• _The task_
What you return must match the entries word for word, minus the pictures.

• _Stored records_
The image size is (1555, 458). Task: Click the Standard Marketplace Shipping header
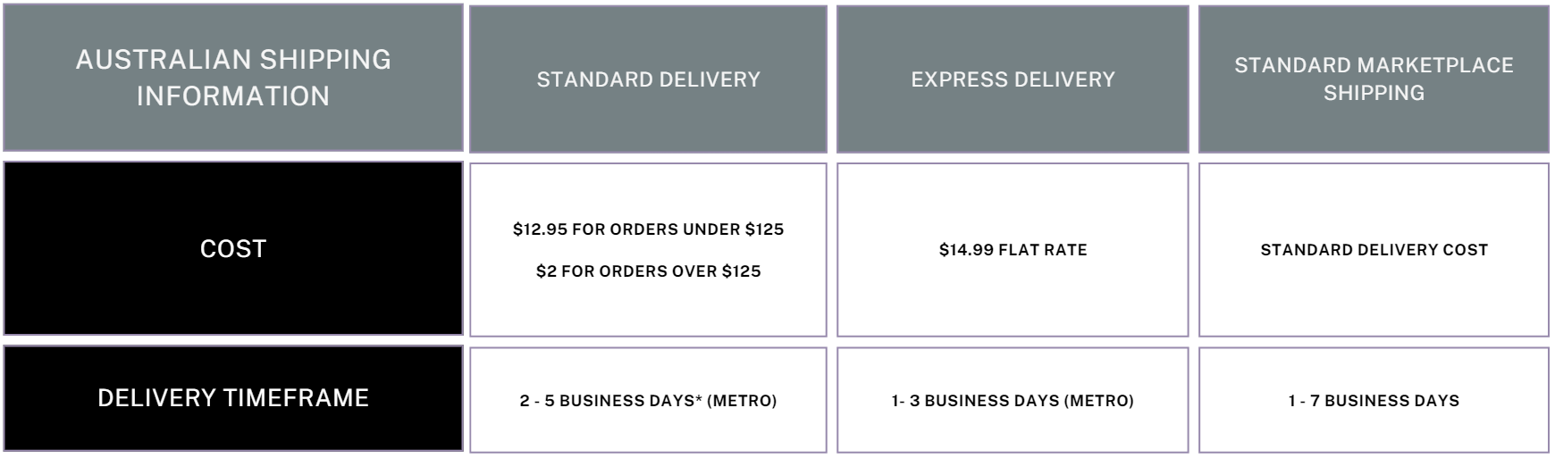point(1374,79)
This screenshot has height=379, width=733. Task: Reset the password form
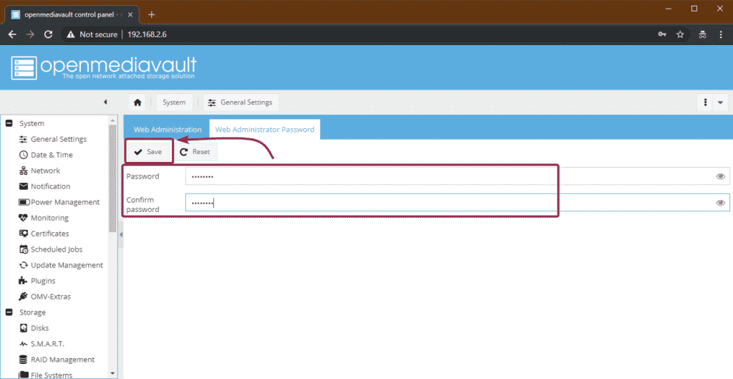tap(195, 152)
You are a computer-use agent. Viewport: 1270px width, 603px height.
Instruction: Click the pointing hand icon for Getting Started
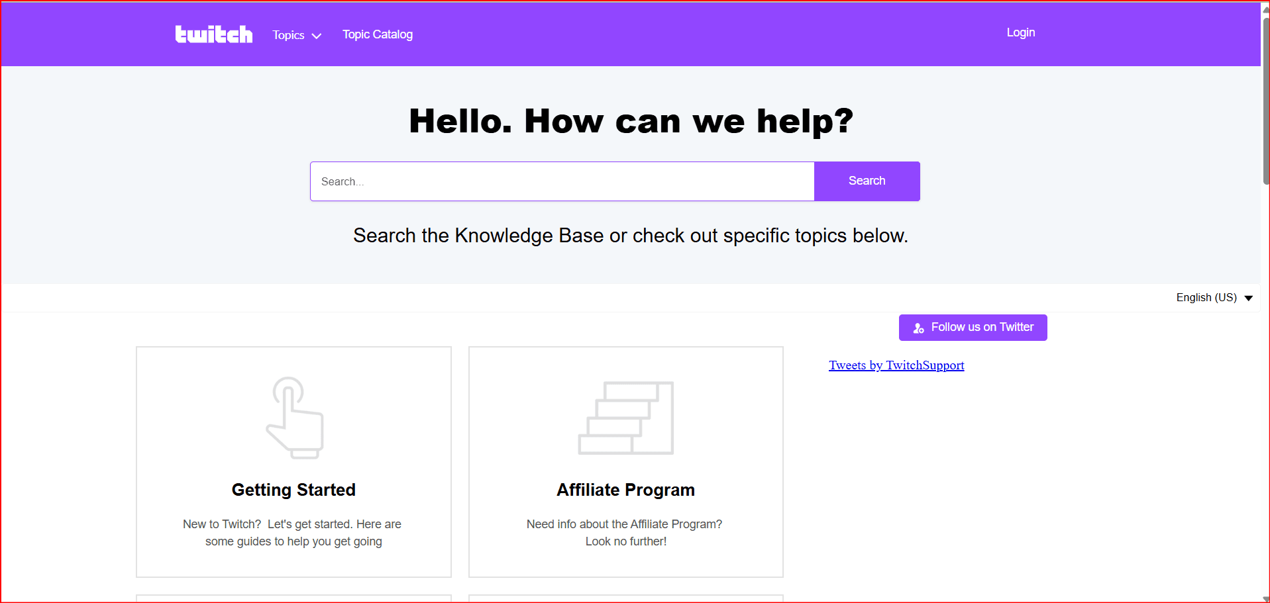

• _Task answer_
The image size is (1555, 458). Task: Click the Standard Marketplace Shipping header
point(1374,79)
This screenshot has height=379, width=733. Task: Reset the password form
tap(195, 152)
You are a computer-use agent. Viewport: 1270px width, 603px height.
Instruction: Click the pointing hand icon for Getting Started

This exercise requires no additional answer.